A Oniria foi adquirida pela Gestum, companhia de soluções de tecnologia educacional, por R$ 6 milhões
A Oniria foi adquirida pela Gestum, companhia de soluções de tecnologia educacional, por R$ 6 milhões | Foto: Celso Pacheco



As empresas do setor de Tecnologia da Informação (TI) de Londrina estão chamando a atenção de grandes corporações. Há poucos dias, a Gestum, companhia de soluções de tecnologia educacional, incorporou a Oniria pelo valor de R$ 6 milhões. No ano passado, a Deliveria, plataforma de delivery on-line, foi adquirida pela gigante iFood.

Segundo informações do setor, as empresas de TI em Londrina não só têm potencial para integrarem transações de fusões e aquisições como já estão sendo sondadas sem que essa informação chegue ao conhecimento público.

Sabe-se, por exemplo, que uma empresa londrinense foi incorporada em agosto por uma companhia do mesmo setor de São Paulo e que outra grande empresa paulista está interessada em adquirir um negócio sediado em Londrina. Os detalhes sobre as transações, no entanto, ainda não podem ser divulgados a pedido da incorporadora, em um caso, e porque a negociação está sob contrato de confidencialidade, no outro.

Segundo Fabrício Bianchi, consultor do Sebrae Londrina, empresas de base tecnológica da cidade são constantemente "assediadas por empresas nacionais e internacionais para fusões e aquisições", um sinal de que os empreendimentos londrinenses estão "incomodando o mercado" ou que oferecem soluções inovadoras. "Essas transações são interessantes, mostram que as empresas daqui têm competência de negócios na área de inovação", comenta Bianchi. "Mostram o grau de maturidade das empresas de Londrina", acrescenta Marcus von Borstel, presidente do Sindicato da Indústria de Software do Paraná (Sinfor).

Para ele, outro fator que atrai atenção para a cidade é o fato de Londrina ter um dos maiores números de certificações que atestam a qualidade do software produzido aqui. Além disso, tem um Arranjo Produtivo Local (APL) e uma unidade do Instituto Senai de Tecnologia da Informação e Comunicação (IST). A presença de uma operadora de telefonia pública local, a Sercomtel, e de um "ecossistema funcionando em harmonia" com entidades, universidades e governos também ajudam.

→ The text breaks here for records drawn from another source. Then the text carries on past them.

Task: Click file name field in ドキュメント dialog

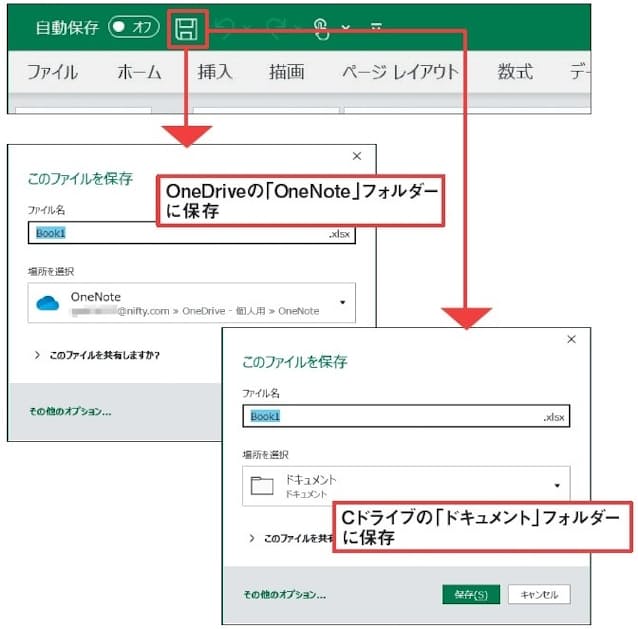Action: (x=390, y=416)
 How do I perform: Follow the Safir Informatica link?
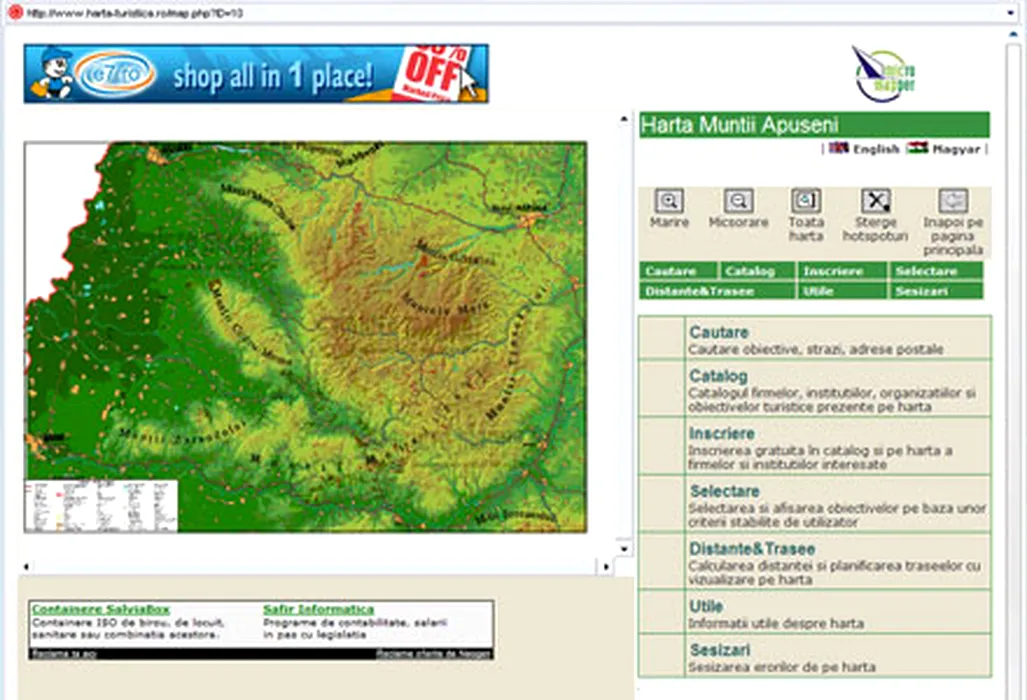click(318, 609)
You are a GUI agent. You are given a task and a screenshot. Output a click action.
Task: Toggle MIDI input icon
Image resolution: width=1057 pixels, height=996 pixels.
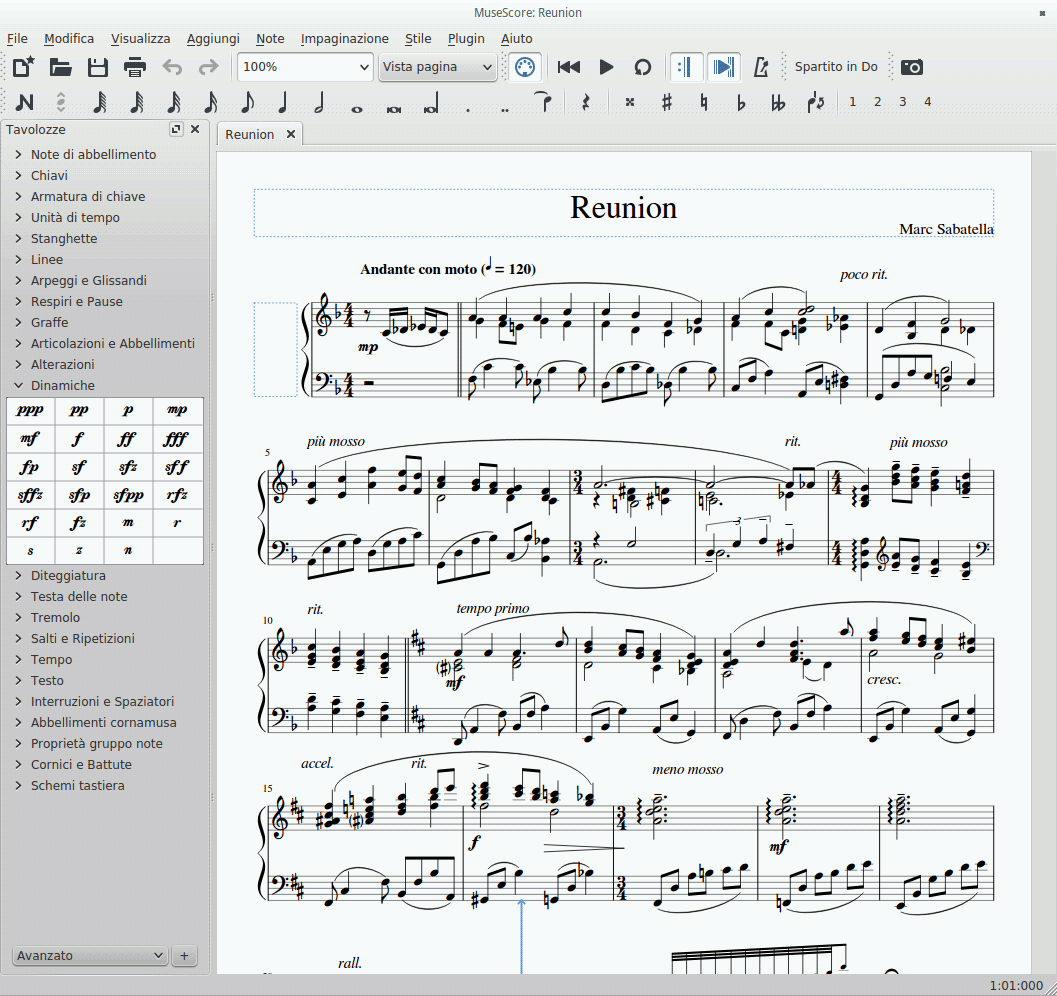click(524, 67)
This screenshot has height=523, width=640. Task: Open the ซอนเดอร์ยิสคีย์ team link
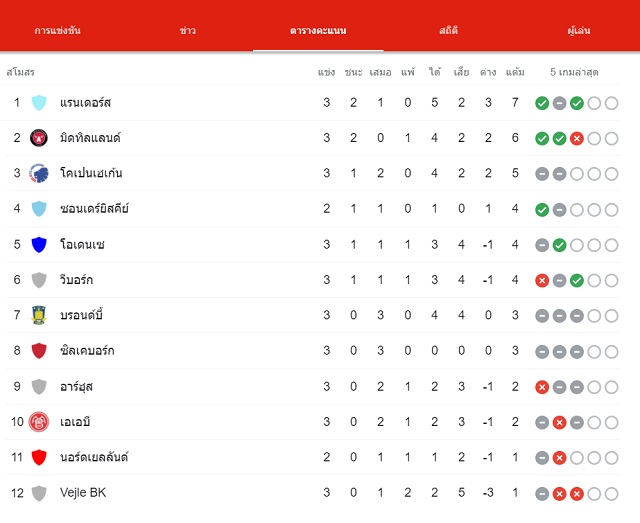(94, 209)
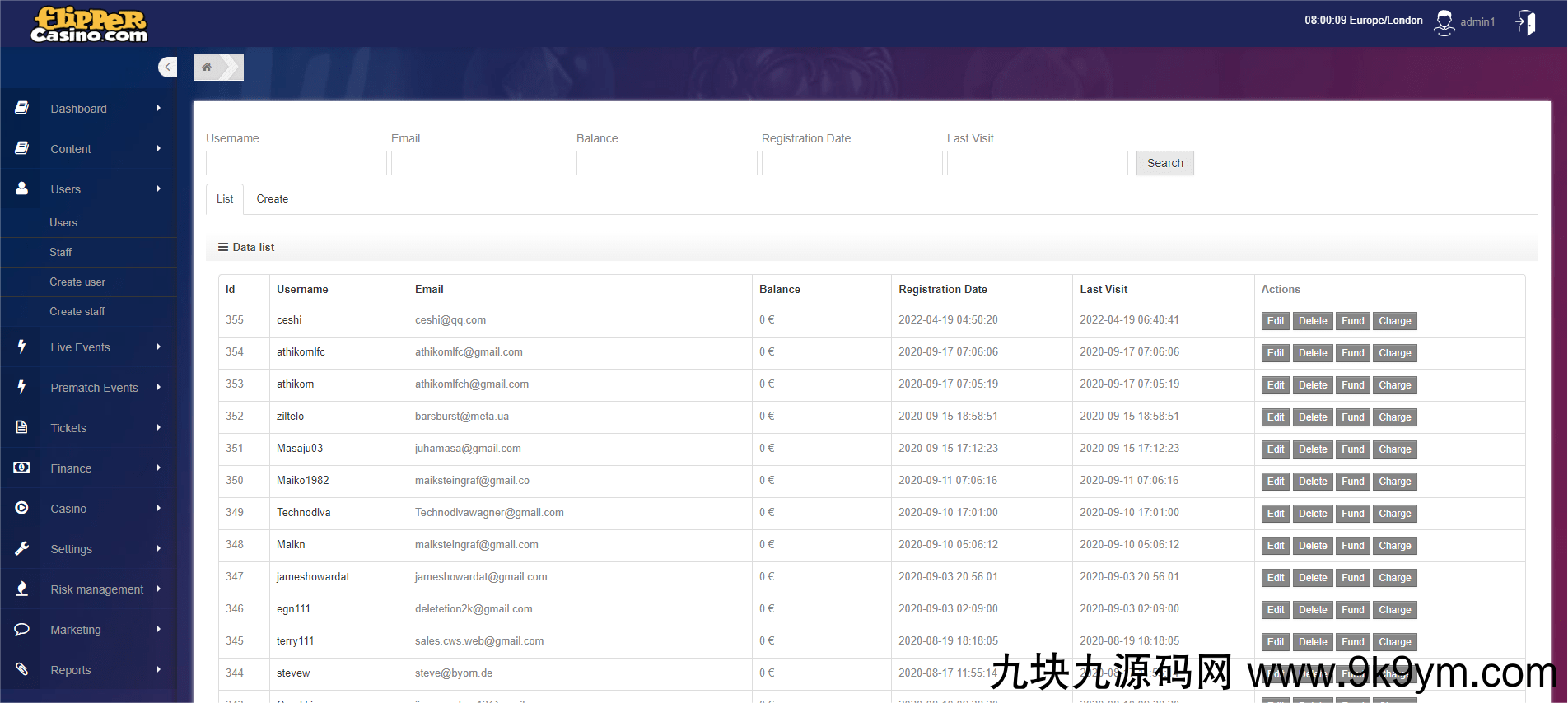
Task: Focus the Username filter input field
Action: 296,163
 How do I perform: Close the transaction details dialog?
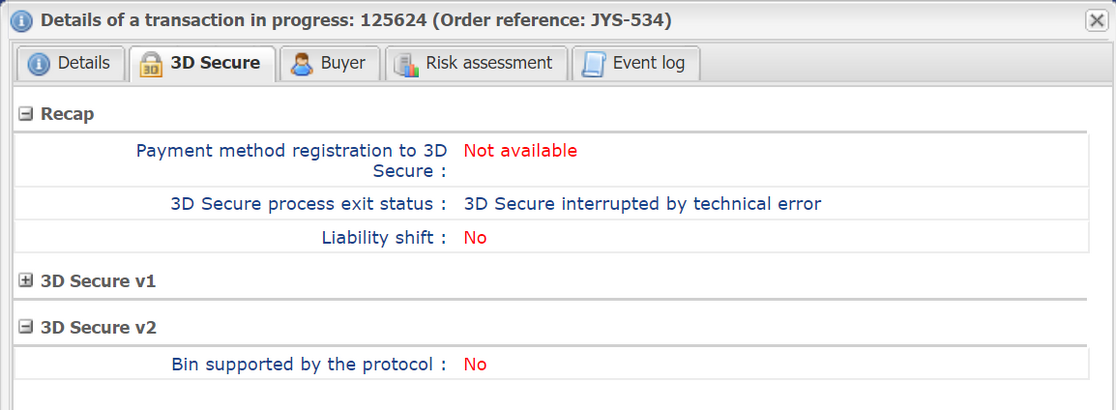point(1095,20)
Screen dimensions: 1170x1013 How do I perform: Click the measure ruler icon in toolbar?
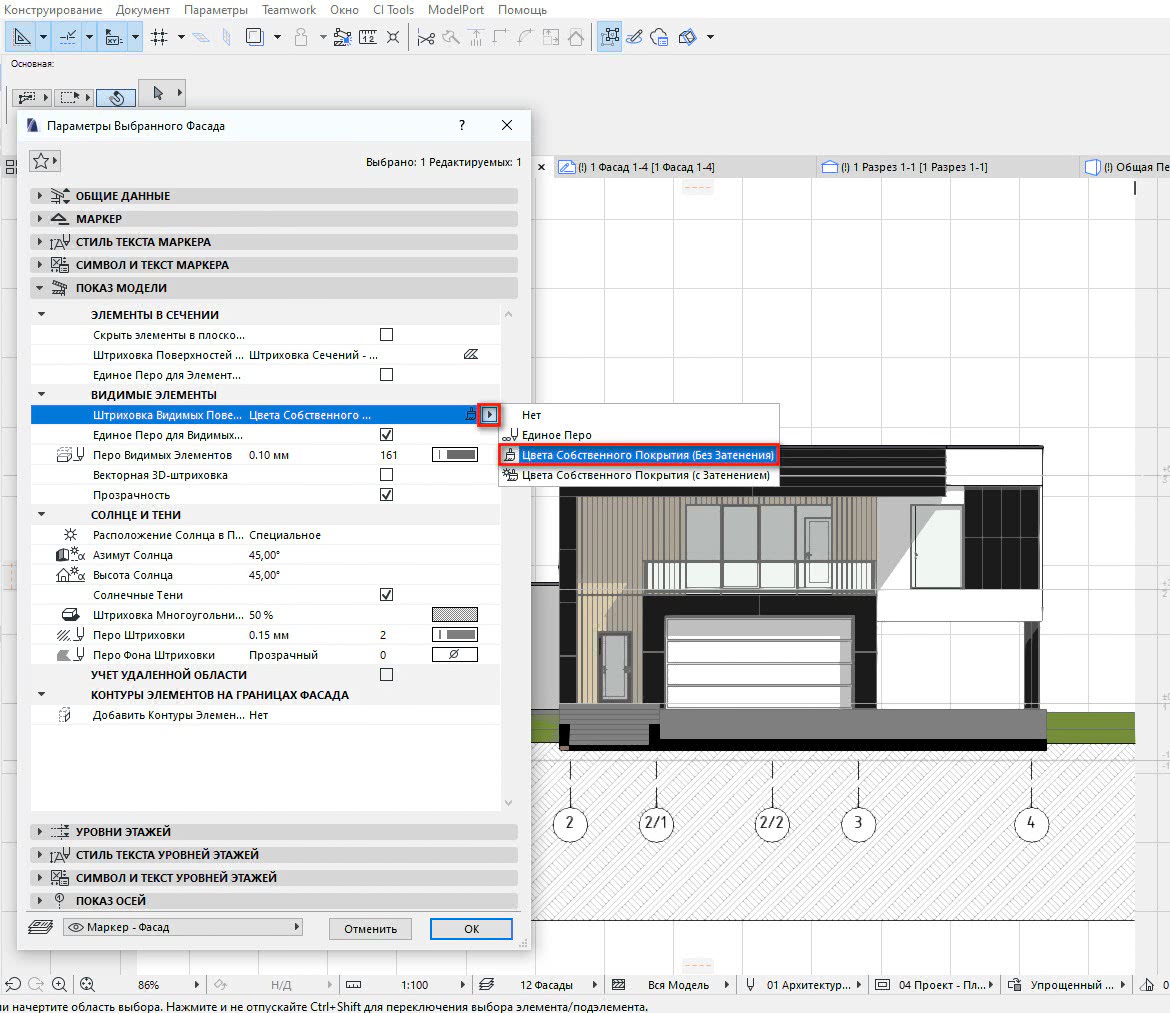pos(367,38)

Para Luís Carlos Albuquerque Silva, presidente do Arranjo Produtivo Local de Tecnologia da Informação (APL TI) de Londrina e Região, as recentes transações no setor deixam claro a intenção de outras empresas de brigar por um determinado mercado. As empresas ou startups de hoje, por outro lado, são compostas por empreendedores da geração Y, que têm uma visão mais "desapegada" de negócios. Isso, para o presidente, vai naturalmente levar a mais transações.

E, para Londrina, as transações são positivas uma vez que, em muitos casos, os empreendimentos continuam na cidade e, em outros, os empreendedores das empresas comercializadas continuam no município e reinvestem o dinheiro em novos negócios. "A tecnologia hoje permite escalar o negócio de forma mais rápida. Quando ele é vendido, é possível reinvestir o dinheiro para fazer isso mais vezes."

Pedro Sella, diretor de Ciência e Tecnologia do Instituto de Desenvolvimento de Londrina (Codel), afirma que o interesse de organizações nacionais e internacionais por empresas londrinenses reafirma a capacidade técnica e de empreendedorismo da cidade, e a maturidade de todo o ecossistema de apoio ao desenvolvimento instalado em Londrina. "Mostra que conseguimos competir de igual para igual com grandes centros."

Para Sella, a aquisição de empresas londrinenses por corporações de outros estados ou até países não tira da cidade a oportunidade de desenvolvimento do setor de TI. "Acaba trazendo mais maturidade empresarial. As empresas que se tornam filiais ganham em escala, contratam mais pessoas."